Farbige Blechverkleidung über 20 Glastüren

Nach dem Krieg wurde die Save zum Grenzfluss zwischen Kroatien und Bosnien und Herzegovina. In der bosnischen Hälfte seitdem geteilten Region Posavina liegt die Kleinstadt Gradačac. Zwei Kilometer südwestlich, im Dorf Gornji Lukavac, wurde Anfang 2025 das House for Five Women eingeweiht. In dem vom serbisch-schweizerischen Architekturbüro TEN entworfenen, farbenfrohen Gebäude leben alleinstehende, weibliche Kriegs- und Gewaltopfer.

Das Gemeinschaftsprojekt bietet Wohnraum für alleinstehende, weibliche Kriegs- und Gewaltopfer.
Die Straßenfassade hat im Erdgeschoss eine Glasfront mit 20 Türen.
An beiden Enden befindet sich je ein Sanitärkubus

Das Projekt wurde von Hazima Smjalovic initiiert und gemeinsam mit Ingenieure ohne Grenzen Schweiz (IngOG+) und der Gemeinde Gradačac weiterentwickelt. Eigentümerin des Hauses und für dessen Betrieb verantwortlich ist die von IngOG+ gegründete Stiftung Naš Izvor (Deutsch: Unsere Quelle) in Zusammenarbeit mit der lokalen Frauenorganisation Vive Žene. Ziel ist es, für traumatisierte, sozial benachteiligte Frauen und ihre Kinder ein sicheres Zuhause zu schaffen. Sie werden Teil einer Wohngemeinschaft, die sich durch Bewirtschaftung des umliegenden Landes weitgehend selbst versorgt.

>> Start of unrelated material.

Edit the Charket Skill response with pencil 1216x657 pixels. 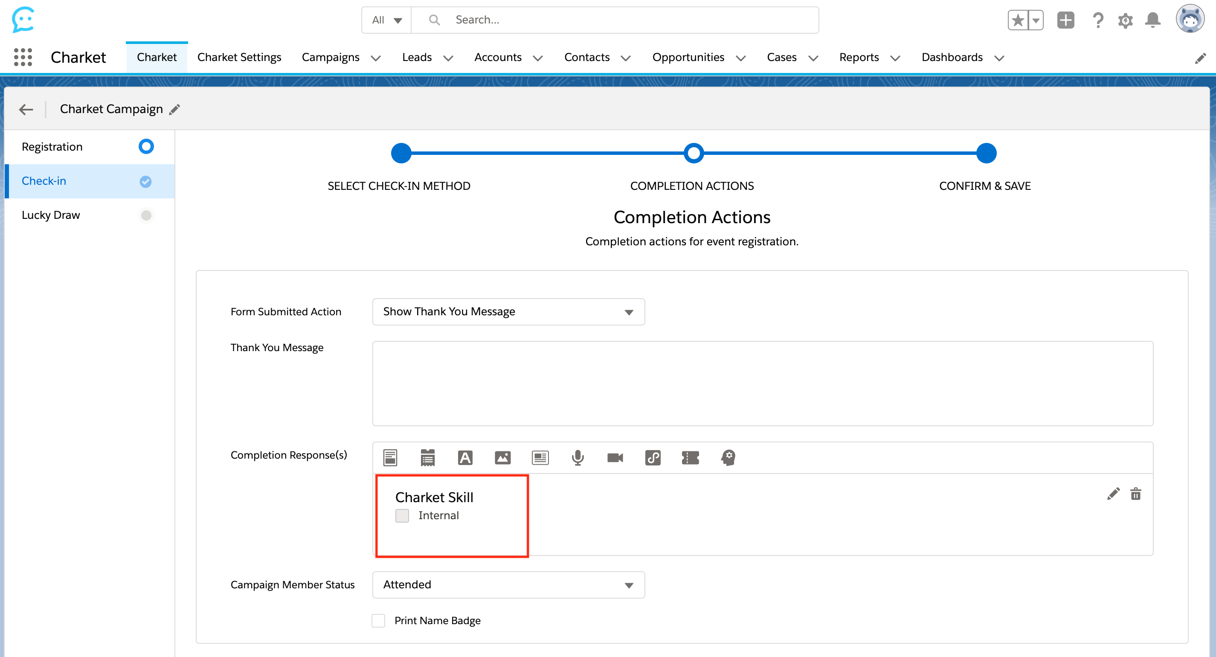click(x=1113, y=494)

Halb Rückzugsort, halb Gemeinschaftsort

Nach sieben Jahren Projektentwicklung einschließlich Akquise und zweijähriger Bauzeit ist ein ein- bis zweigeschossiges Gebäude entstanden. Fünf abgeschlossene Zimmer mit eigenen Kochnischen reichen sich an der Fassade zum rückwärtigen Gartenbereich auf. Quer dazu erstreckt sich ein breiter, 90 Quadratmeter großer Gemeinschaftsbereich mit Esstisch, Sitzecke und einer langen aufgeständerten Arbeitszeile, die als Küche sowie zur Verarbeitung der angebauten Lebensmittel dient. Ein Oberlichtband markiert den Übergang zwischen beiden Zonen und vermittelt zwischen deren unterschiedlichen Raumhöhen. An beiden Enden des Gemeinschaftsbereichs befinden sich zwei geschlossene Sanitärkuben, die auch vom Garten aus begehbar sind.

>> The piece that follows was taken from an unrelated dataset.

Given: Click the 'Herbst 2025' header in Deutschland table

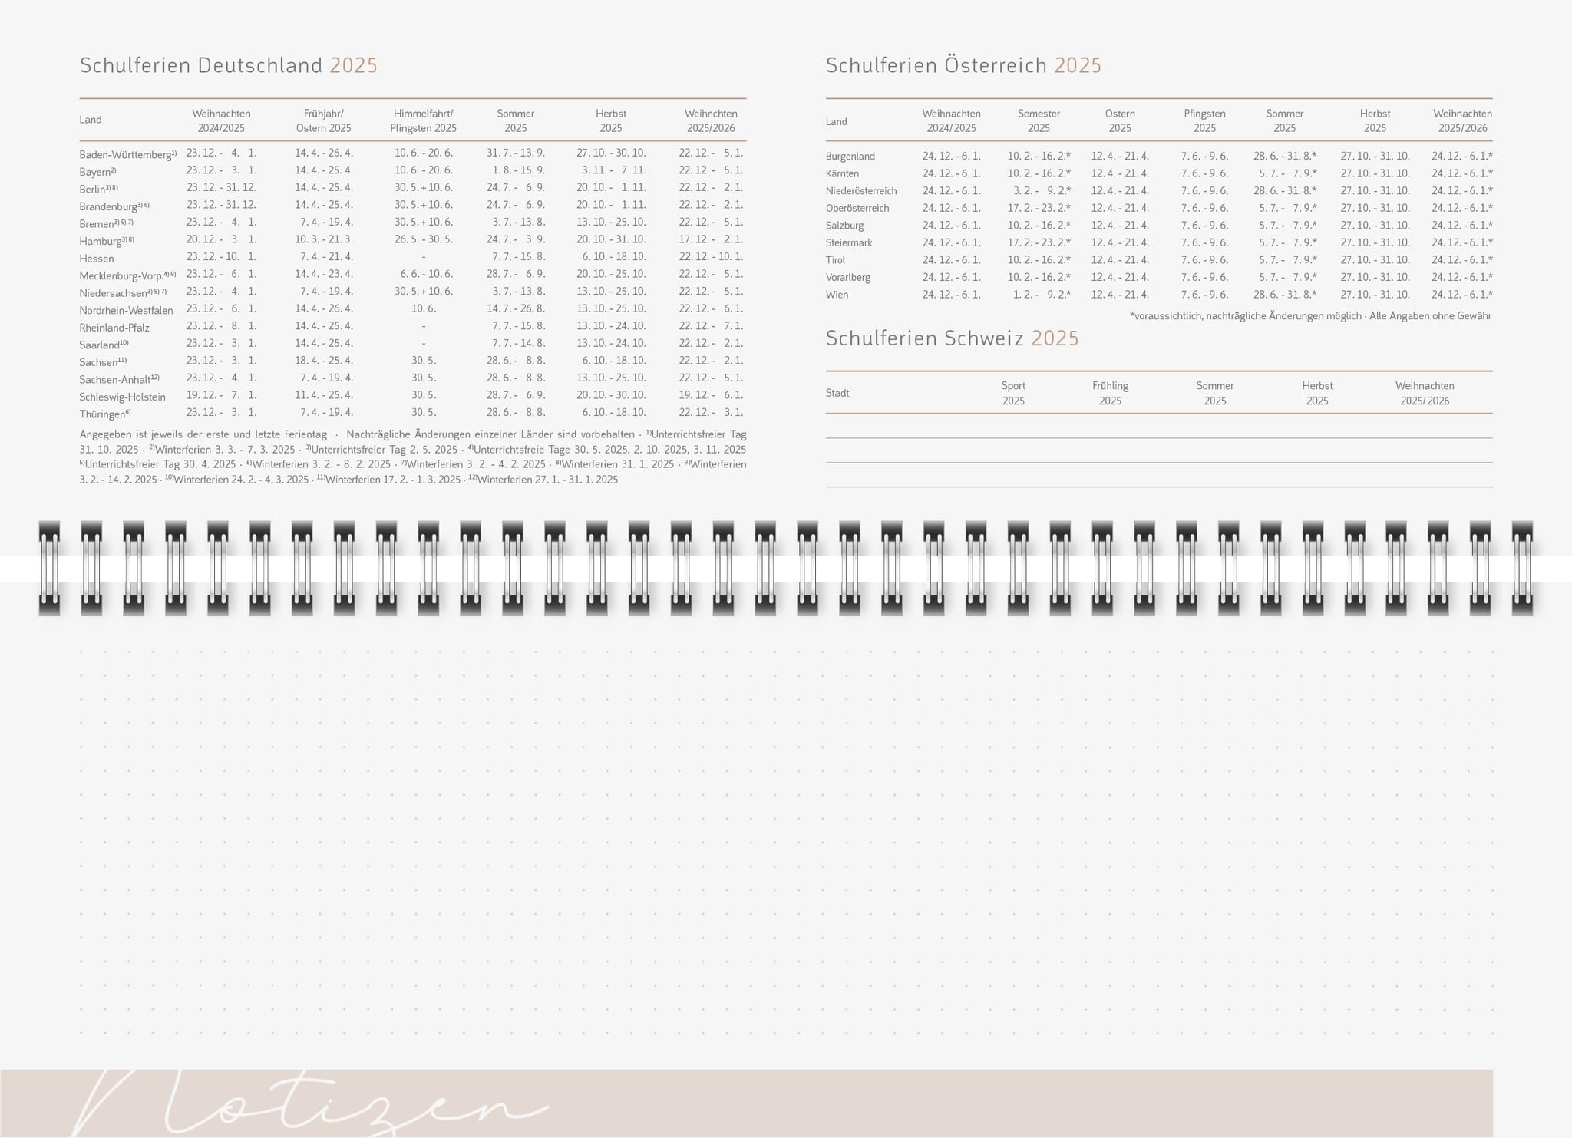Looking at the screenshot, I should (x=611, y=120).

Als einziger Raum im Obergeschoss befindet sich über dem Gemeinschaftsbereich ein 26 Meter breiter, nur gut zwei Meter tiefer Multifunktionsraum, der der von der traditionellen Typologie des Hirtenlagers inspiriert ist und Platz bietet für verschiedene saisonale Funktionen wie der Lagerung von Lebensmitteln aber auch für die Unterbringung zusätzlicher Bewohner oder Gäste. Ganz Landschaftsarchitekten aus Zürich waren für die Außenraumgestaltung zuständig. Dazu zählen die Anlage eines Gemüsegartens sowie die Pflanzung von Ahornbäumen und eines Walnussbaums. Wichtig war dabei die Einbindung in den landschaftlichen Kontext.

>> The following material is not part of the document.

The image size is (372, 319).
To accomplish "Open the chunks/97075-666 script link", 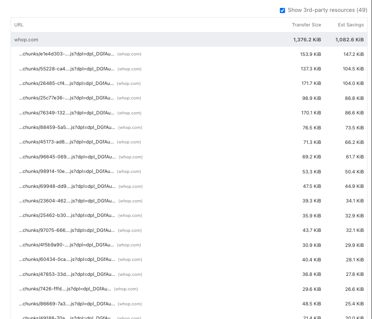I will (x=67, y=230).
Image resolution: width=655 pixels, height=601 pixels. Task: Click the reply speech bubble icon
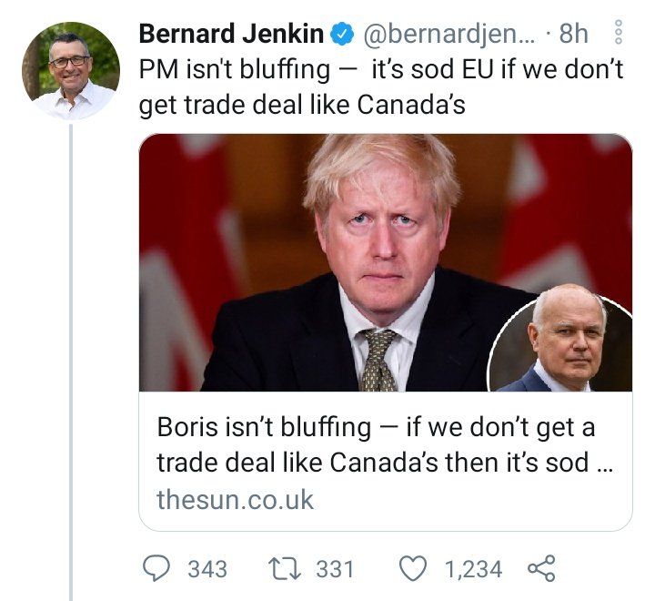coord(156,569)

Fassade: Teppich aus farbigem Blech

Die Straßenfassade mit breiter Glasfläche im Erdgeschoss und einer bunten Blechfront darüber bildet den Blickfang des Gebäudes. Zehn Doppelflügeltüren reihen sich aneinander und öffnen mit einladender Geste den Gemeinschaftsbereich zur Straße. Die Sanitärkuben sind betoniert, die Außenwände der Individualräume mit Spritzputz versehen. Im Innenraum ist die Grenze zwischen Gemeinschafts- und Rückzugsbereich durch rote, unverputzte Ziegelwandflächen markiert.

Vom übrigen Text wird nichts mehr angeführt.